## Lista de tarefas
**1.** No texto sobre morrer em casa, quais são os quatro elementos da natureza citados, na ordem em que aparecem?
**2.** Dê continuidade ao texto sobre morrer em casa, começando logo após a última frase apresentada.

## Texto
+++

Vida Simples: Quero voltar pra casa

(FOTO: UNSPLASH) MORRER EM CASA É VIVER OS ÚLTIMOS MOMENTOS CERCADO DE AMOR, PRESENÇA E ACOLHIMENTO

Este é um pedido frequente dos pacientes que padecem com sofrimentos dentro do hospital. Entre pessoas idosas, ele pode até acontecer quando já estão em casa, mas não reconhecem o espaço como um lar. E nem sempre este reconhecimento vem de uma casa com endereço. Às vezes, é de um tempo em que o corpo era leve, a alma era vista, a vida fazia sentido. É um pedido por um abrigo onde a existência seja acolhida com ternura, assim como a finitude.

Voltar pra casa é desejar viver até morrer onde se ama e é amado. Onde o cobertor tem história, o cheiro do quarto traz memórias e a mesinha de cabeceira guarda nossos objetos sagrados preferidos. É desejar que a morte não seja asséptica, solitária, protocolar – mas viva, íntima, verdadeira.

Morrer em casa não é morrer abandonado. É, muitas vezes, morrer cercado de sentido. Mas isso exige coragem. A coragem de enfrentar o medo: o da família, o do paciente, o da equipe. Medo de não saber cuidar, medo da dor, medo do fim. E também exige preparo: saber que o corpo que morre precisa de menos do que imaginamos – menos comida, menos esforço, menos urgência. Necessita de cuidados de quem sabe a importância que isso tem na vida humana. E mais presença, mais silêncio, mais escuta.

A coragem de viver até o fim

No fim da vida, começamos a dissolver a nossa forma de existir neste mundo. É como se a natureza nos chamasse de volta, parte por parte. Primeiro, a terra: o corpo pesa como se carregasse o mundo. Depois, a água: tudo resseca, os olhos, a boca, a pele. Em seguida, o fogo: o brilho se apaga, mas antes uma última chama pode reacender a lucidez. Por fim, o ar: o sopro sagrado, que um dia chegou em silêncio, agora parte do mesmo jeito.

+++

## Extrato de dados
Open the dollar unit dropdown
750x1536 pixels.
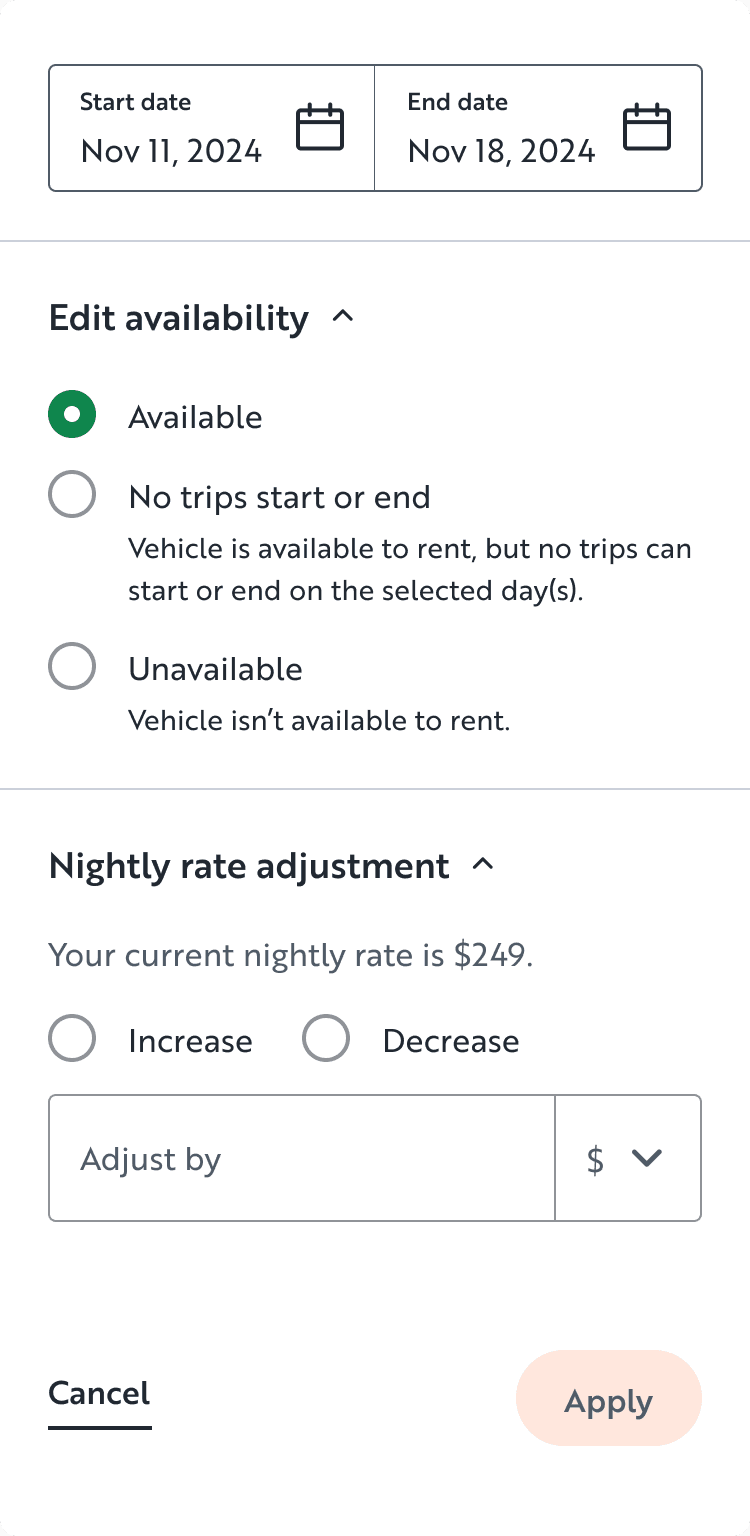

+++

## Respostas dadas
**1.** Terra, água, fogo e ar.

**2.**
O corpo devolve o que recebeu, e o que resta é o amor que permanece. Para quem sente medo de cuidar de alguém que está morrendo, é importante que seja dito: você não precisa saber tudo, nem dar conta de tudo. O cuidado não exige perfeição, exige presença. Um copo d’água, uma mão que afaga, um olhar que diz “estou aqui” valem mais do que mil procedimentos. Pode ter certeza.

E quando o último suspiro vem, o instante seguinte é sagrado. Não precisa ter pressa. Basta ficar. Dez minutos de silêncio podem ser um gesto de amor maior do que todas as palavras. Depois, virão os telefonemas, os papéis, os rituais.

Mas, antes, é possível honrar a partida com presença. Alguém se foi, alguém ficou. E o amor não muda de lugar. Só amanhece agora no mesmo ninho: no coração de quem se lembra.

 

ANA CLAUDIA QUINTANA ARANTES é médica formada pela USP, especialista em Geriatria e Gerontologia, Cuidados Paliativos e Psicologia do luto, além de escritora.